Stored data
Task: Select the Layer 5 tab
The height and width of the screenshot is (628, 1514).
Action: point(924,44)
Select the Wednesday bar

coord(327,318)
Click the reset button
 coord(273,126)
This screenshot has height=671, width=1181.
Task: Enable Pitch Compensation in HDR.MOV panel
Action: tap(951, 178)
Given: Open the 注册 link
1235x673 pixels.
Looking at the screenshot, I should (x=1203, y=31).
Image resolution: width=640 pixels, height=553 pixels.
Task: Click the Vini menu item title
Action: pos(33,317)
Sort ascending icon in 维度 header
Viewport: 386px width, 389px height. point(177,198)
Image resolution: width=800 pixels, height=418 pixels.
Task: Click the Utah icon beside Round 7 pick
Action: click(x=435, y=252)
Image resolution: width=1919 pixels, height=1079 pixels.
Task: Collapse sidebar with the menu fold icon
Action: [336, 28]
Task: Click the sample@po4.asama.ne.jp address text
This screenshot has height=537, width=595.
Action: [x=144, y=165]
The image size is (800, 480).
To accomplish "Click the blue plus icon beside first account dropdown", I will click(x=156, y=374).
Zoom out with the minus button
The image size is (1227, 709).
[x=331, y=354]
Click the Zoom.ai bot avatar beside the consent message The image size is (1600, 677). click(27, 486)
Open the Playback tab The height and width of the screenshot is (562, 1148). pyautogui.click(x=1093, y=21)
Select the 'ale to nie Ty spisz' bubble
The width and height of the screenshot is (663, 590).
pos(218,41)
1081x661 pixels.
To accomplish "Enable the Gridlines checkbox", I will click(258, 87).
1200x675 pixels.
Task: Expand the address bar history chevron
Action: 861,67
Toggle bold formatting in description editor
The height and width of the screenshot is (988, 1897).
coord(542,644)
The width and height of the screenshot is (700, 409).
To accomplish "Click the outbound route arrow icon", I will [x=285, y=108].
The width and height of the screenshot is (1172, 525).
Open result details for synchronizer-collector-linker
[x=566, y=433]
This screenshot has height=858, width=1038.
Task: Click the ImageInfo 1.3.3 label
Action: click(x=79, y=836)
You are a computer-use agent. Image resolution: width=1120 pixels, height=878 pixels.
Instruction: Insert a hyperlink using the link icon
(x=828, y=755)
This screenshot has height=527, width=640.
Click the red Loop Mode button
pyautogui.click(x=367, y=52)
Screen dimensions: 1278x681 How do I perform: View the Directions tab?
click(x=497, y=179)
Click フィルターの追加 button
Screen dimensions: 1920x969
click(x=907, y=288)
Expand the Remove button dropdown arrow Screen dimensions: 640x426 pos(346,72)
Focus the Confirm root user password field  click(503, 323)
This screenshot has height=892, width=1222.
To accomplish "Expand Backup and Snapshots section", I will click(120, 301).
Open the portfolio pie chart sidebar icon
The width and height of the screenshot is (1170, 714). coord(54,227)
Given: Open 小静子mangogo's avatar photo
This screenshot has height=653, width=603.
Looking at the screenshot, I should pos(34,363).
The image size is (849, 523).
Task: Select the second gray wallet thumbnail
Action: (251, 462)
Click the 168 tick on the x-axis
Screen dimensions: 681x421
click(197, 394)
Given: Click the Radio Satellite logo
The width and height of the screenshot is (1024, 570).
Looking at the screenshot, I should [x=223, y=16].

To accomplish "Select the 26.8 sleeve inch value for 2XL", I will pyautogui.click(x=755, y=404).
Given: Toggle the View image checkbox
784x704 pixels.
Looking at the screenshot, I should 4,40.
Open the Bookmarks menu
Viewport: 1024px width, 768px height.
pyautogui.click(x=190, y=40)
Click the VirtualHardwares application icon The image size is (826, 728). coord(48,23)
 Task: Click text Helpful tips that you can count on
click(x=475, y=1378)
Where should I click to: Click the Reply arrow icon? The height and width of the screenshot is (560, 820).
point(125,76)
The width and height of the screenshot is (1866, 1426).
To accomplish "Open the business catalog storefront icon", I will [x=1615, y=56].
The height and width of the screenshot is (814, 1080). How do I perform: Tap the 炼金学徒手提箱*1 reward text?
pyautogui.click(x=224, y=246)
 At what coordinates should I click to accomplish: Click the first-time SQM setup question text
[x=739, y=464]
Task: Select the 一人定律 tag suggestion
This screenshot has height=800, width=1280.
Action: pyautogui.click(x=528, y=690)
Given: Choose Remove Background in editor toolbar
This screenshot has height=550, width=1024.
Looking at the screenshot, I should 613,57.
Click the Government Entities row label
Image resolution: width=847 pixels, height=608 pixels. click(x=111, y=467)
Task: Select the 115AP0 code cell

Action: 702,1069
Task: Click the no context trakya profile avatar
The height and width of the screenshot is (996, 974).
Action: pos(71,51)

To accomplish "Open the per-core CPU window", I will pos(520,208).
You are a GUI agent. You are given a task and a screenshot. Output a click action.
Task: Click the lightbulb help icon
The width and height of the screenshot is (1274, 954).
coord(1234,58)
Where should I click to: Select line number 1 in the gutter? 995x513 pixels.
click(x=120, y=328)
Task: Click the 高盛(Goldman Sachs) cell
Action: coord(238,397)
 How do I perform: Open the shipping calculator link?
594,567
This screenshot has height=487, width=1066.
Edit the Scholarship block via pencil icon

=== To do ===
Retype all of the entries shown above, exactly.

=== Result of the exercise ===
Task: Select the Layer 5 tab
The height and width of the screenshot is (628, 1514).
Action: point(924,44)
Select the Wednesday bar

coord(327,318)
Click the reset button
 coord(273,126)
This screenshot has height=671, width=1181.
Task: Enable Pitch Compensation in HDR.MOV panel
Action: tap(951, 178)
Given: Open the 注册 link
1235x673 pixels.
Looking at the screenshot, I should (x=1203, y=31).
Image resolution: width=640 pixels, height=553 pixels.
Task: Click the Vini menu item title
Action: pos(33,317)
Sort ascending icon in 维度 header
Viewport: 386px width, 389px height. point(177,198)
Image resolution: width=800 pixels, height=418 pixels.
Task: Click the Utah icon beside Round 7 pick
Action: click(x=435, y=252)
Image resolution: width=1919 pixels, height=1079 pixels.
Task: Collapse sidebar with the menu fold icon
Action: [336, 28]
Task: Click the sample@po4.asama.ne.jp address text
This screenshot has height=537, width=595.
Action: [x=144, y=165]
The image size is (800, 480).
To accomplish "Click the blue plus icon beside first account dropdown", I will click(x=156, y=374).
Zoom out with the minus button
The image size is (1227, 709).
[x=331, y=354]
Click the Zoom.ai bot avatar beside the consent message The image size is (1600, 677). click(27, 486)
Open the Playback tab The height and width of the screenshot is (562, 1148). pyautogui.click(x=1093, y=21)
Select the 'ale to nie Ty spisz' bubble
The width and height of the screenshot is (663, 590).
pos(218,41)
1081x661 pixels.
To accomplish "Enable the Gridlines checkbox", I will click(258, 87).
1200x675 pixels.
Task: Expand the address bar history chevron
Action: 861,67
Toggle bold formatting in description editor
The height and width of the screenshot is (988, 1897).
coord(542,644)
The width and height of the screenshot is (700, 409).
To accomplish "Click the outbound route arrow icon", I will [x=285, y=108].
The width and height of the screenshot is (1172, 525).
Open result details for synchronizer-collector-linker
[x=566, y=433]
This screenshot has height=858, width=1038.
Task: Click the ImageInfo 1.3.3 label
Action: click(x=79, y=836)
You are a computer-use agent. Image resolution: width=1120 pixels, height=878 pixels.
Instruction: Insert a hyperlink using the link icon
(x=828, y=755)
This screenshot has height=527, width=640.
Click the red Loop Mode button
pyautogui.click(x=367, y=52)
Screen dimensions: 1278x681 How do I perform: View the Directions tab?
click(x=497, y=179)
Click フィルターの追加 button
Screen dimensions: 1920x969
click(x=907, y=288)
Expand the Remove button dropdown arrow Screen dimensions: 640x426 pos(346,72)
Focus the Confirm root user password field  click(503, 323)
This screenshot has height=892, width=1222.
To accomplish "Expand Backup and Snapshots section", I will click(120, 301).
Open the portfolio pie chart sidebar icon
The width and height of the screenshot is (1170, 714). coord(54,227)
Given: Open 小静子mangogo's avatar photo
This screenshot has height=653, width=603.
Looking at the screenshot, I should pos(34,363).
The image size is (849, 523).
Task: Select the second gray wallet thumbnail
Action: (251, 462)
Click the 168 tick on the x-axis
Screen dimensions: 681x421
click(197, 394)
Given: Click the Radio Satellite logo
The width and height of the screenshot is (1024, 570).
Looking at the screenshot, I should [x=223, y=16].

To accomplish "Select the 26.8 sleeve inch value for 2XL", I will pyautogui.click(x=755, y=404).
Given: Toggle the View image checkbox
784x704 pixels.
Looking at the screenshot, I should 4,40.
Open the Bookmarks menu
Viewport: 1024px width, 768px height.
pyautogui.click(x=190, y=40)
Click the VirtualHardwares application icon The image size is (826, 728). coord(48,23)
 Task: Click text Helpful tips that you can count on
click(x=475, y=1378)
Where should I click to: Click the Reply arrow icon? The height and width of the screenshot is (560, 820).
point(125,76)
The width and height of the screenshot is (1866, 1426).
To accomplish "Open the business catalog storefront icon", I will [x=1615, y=56].
The height and width of the screenshot is (814, 1080). How do I perform: Tap the 炼金学徒手提箱*1 reward text?
pyautogui.click(x=224, y=246)
 At what coordinates should I click to accomplish: Click the first-time SQM setup question text
[x=739, y=464]
Task: Select the 一人定律 tag suggestion
This screenshot has height=800, width=1280.
Action: pyautogui.click(x=528, y=690)
Given: Choose Remove Background in editor toolbar
This screenshot has height=550, width=1024.
Looking at the screenshot, I should 613,57.
Click the Government Entities row label
Image resolution: width=847 pixels, height=608 pixels. click(x=111, y=467)
Task: Select the 115AP0 code cell

Action: 702,1069
Task: Click the no context trakya profile avatar
The height and width of the screenshot is (996, 974).
Action: pos(71,51)

To accomplish "Open the per-core CPU window", I will pos(520,208).
You are a GUI agent. You are given a task and a screenshot. Output a click action.
Task: Click the lightbulb help icon
The width and height of the screenshot is (1274, 954).
coord(1234,58)
Where should I click to: Select line number 1 in the gutter? 995x513 pixels.
click(x=120, y=328)
Task: Click the 高盛(Goldman Sachs) cell
Action: coord(238,397)
 How do I perform: Open the shipping calculator link?
594,567
This screenshot has height=487, width=1066.
Edit the Scholarship block via pencil icon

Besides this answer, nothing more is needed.